6 thoughts on “We Want Redistricting Reform!”

  1. Scott says:

    Liberals always want something

  2. Scott says:

    When do the recalls start up again?

  3. Bruce Thompson says:

    Perhaps democracy? Actually at some point Democrats will return to power and then Republicans will wish they supported this when they had a chance.

  4. Andy says:

    All this would do is move the politics to a level that’s less controlled by the voter… I’d assume this board is appointed by politicians… so the more politicians voted in by a party, the more members they’d appoint to the board. This just means the same things would take place, but over a longer period of time and make it more difficult to undo.

    What about a system with some checks and balances? Perhaps a system where both parts of the state government AND judicial approval or appointed board must approve it? Something to add the layers of approval to get it passed.

  5. e says:

    “All this would do is move the politics to a level that’s less controlled by the voter… ”
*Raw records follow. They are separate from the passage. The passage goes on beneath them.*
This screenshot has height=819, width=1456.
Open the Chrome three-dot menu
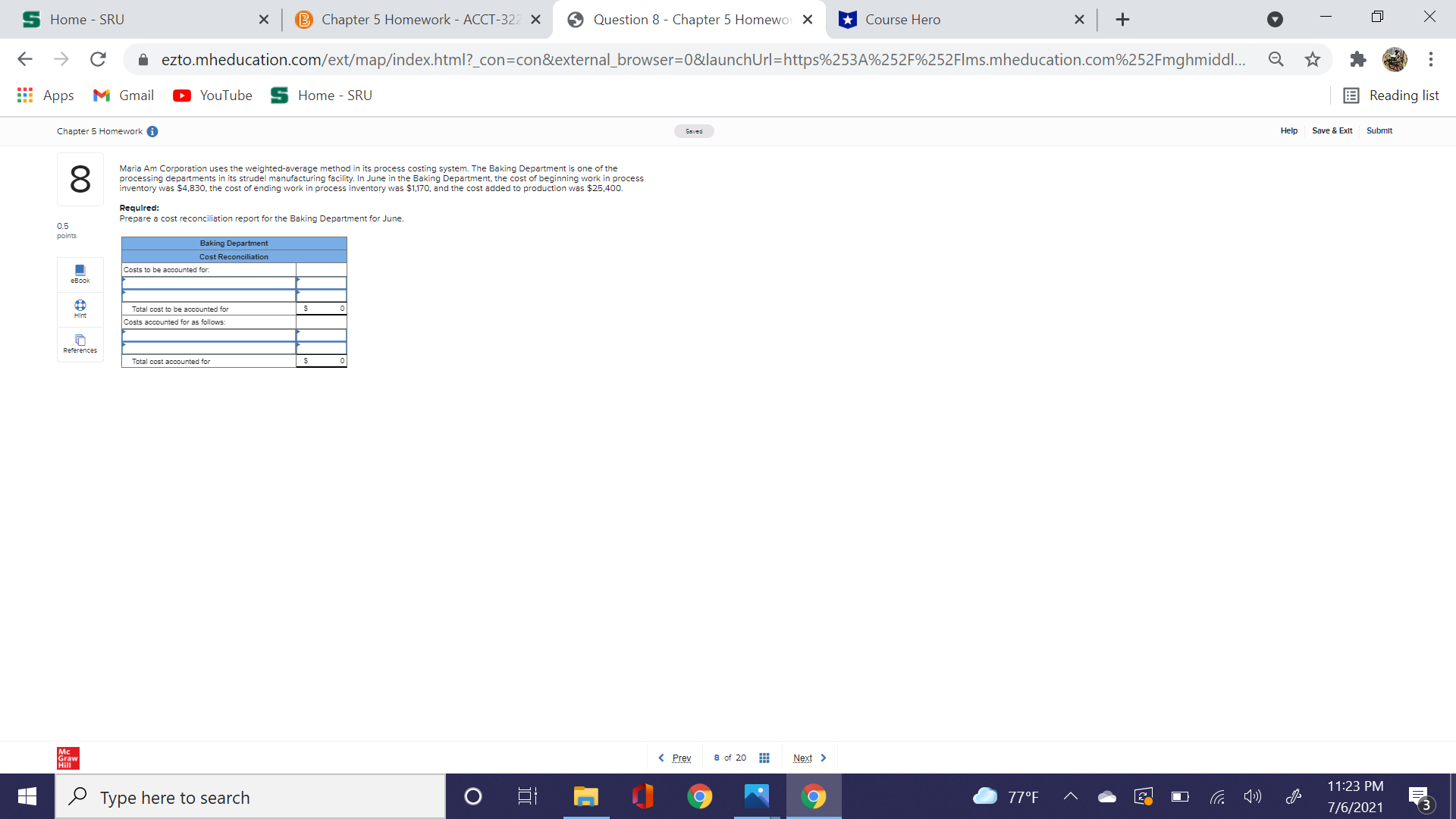(x=1431, y=59)
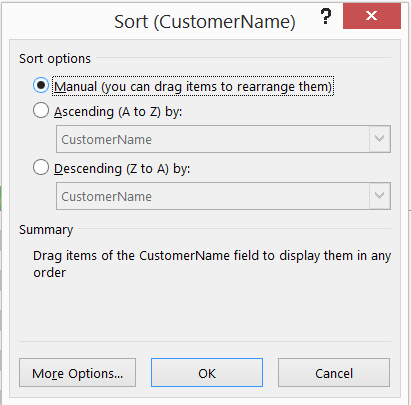This screenshot has height=405, width=411.
Task: Click the CustomerName field under Descending
Action: coord(223,196)
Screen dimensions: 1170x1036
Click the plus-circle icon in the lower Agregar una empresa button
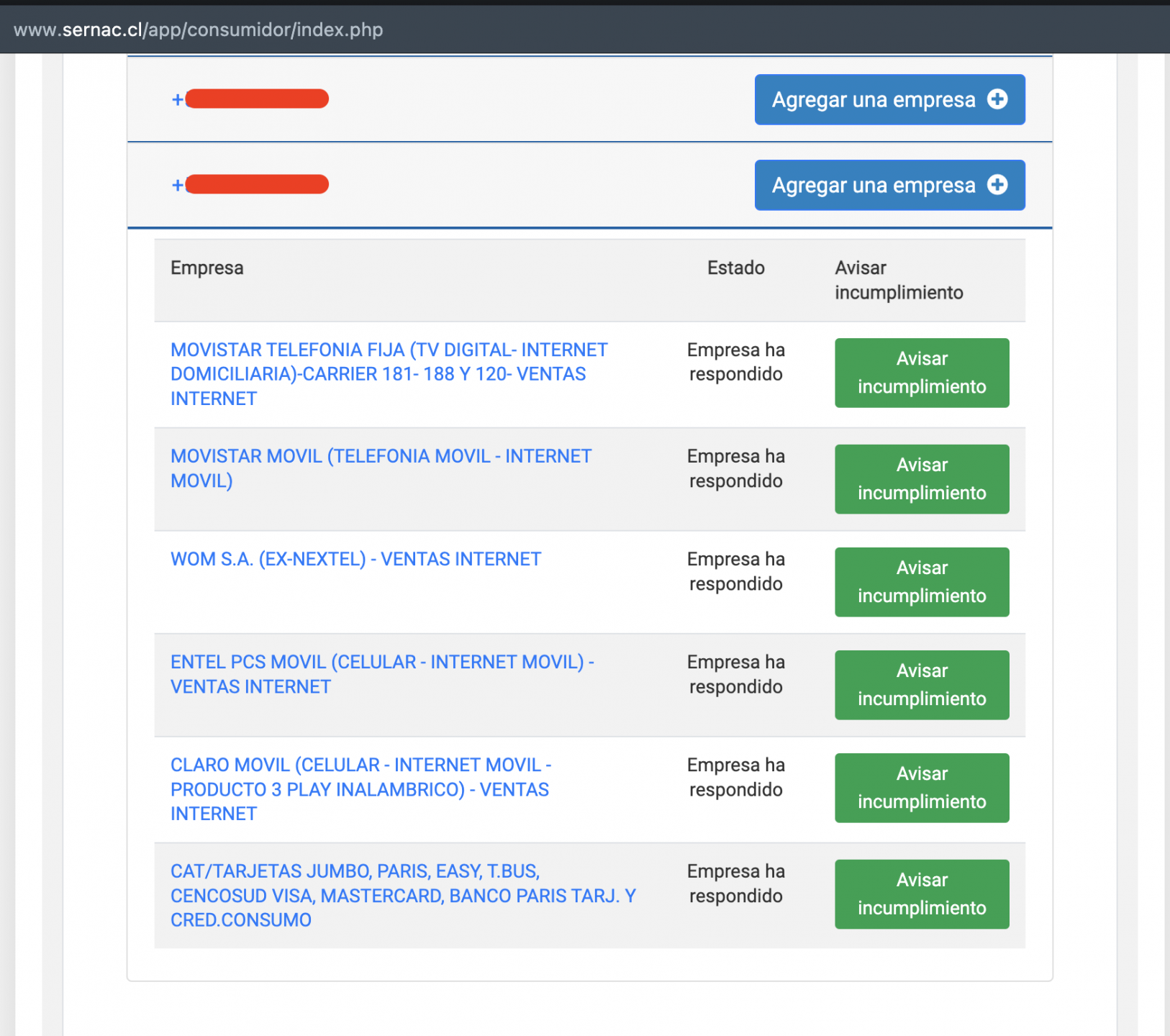pos(997,185)
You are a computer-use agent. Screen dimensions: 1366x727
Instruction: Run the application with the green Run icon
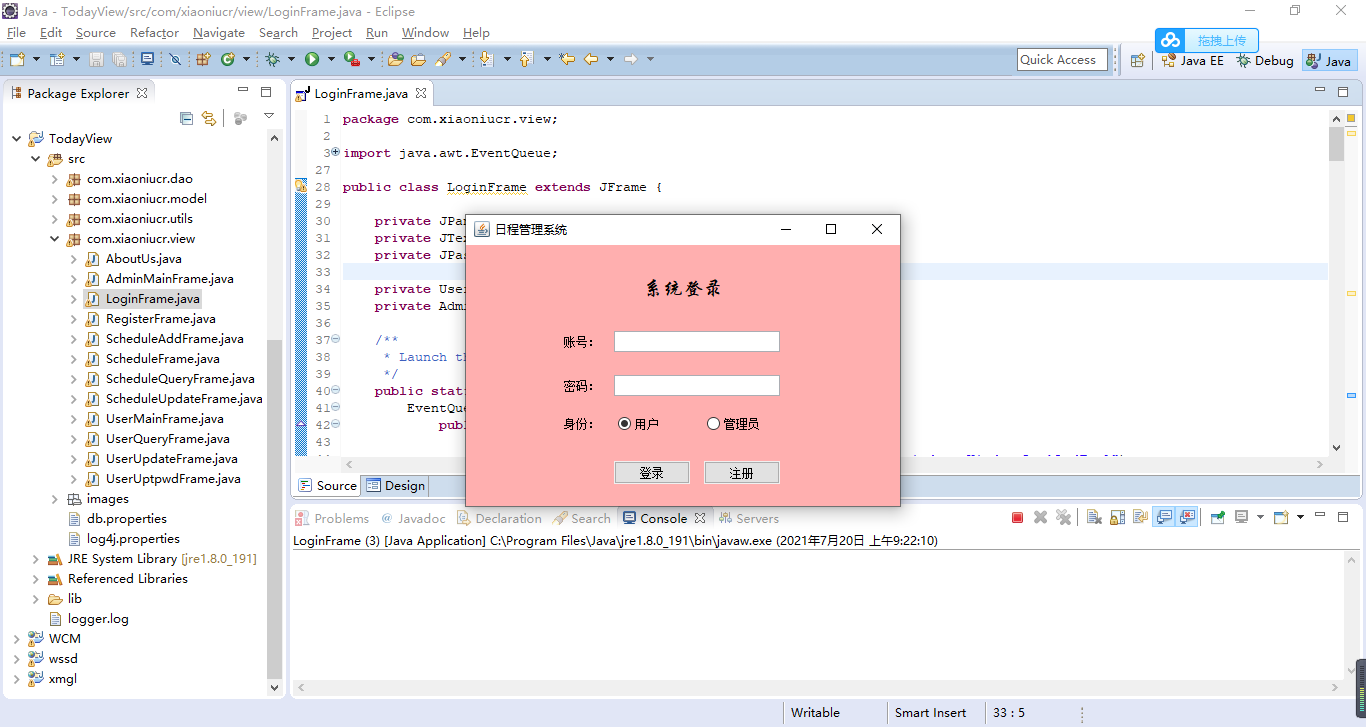311,58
    False. Just look at Iowa, as referenced in the article. They have 4 districts that vary by up to 84 people, tilt no more than a few points in either partisan direction, and follow natural county lines. Only neutral criteria are used (e.g., it doesn’t matter if the map pits 2 incumbents against each other). The proposed maps receive large bipartisan support because they are fair and unbiased. It is a far superior system that is fair to voters, despite your attempted scare tactics

  6. Kyle says:

    Andy – State government and judicial approval? Isn’t the the system we already have, where one side draws the new districts, and the other side sues to stop them? Or are you proposing putting that role in an official capacity (which would probably still prompt a round of lawsuits)?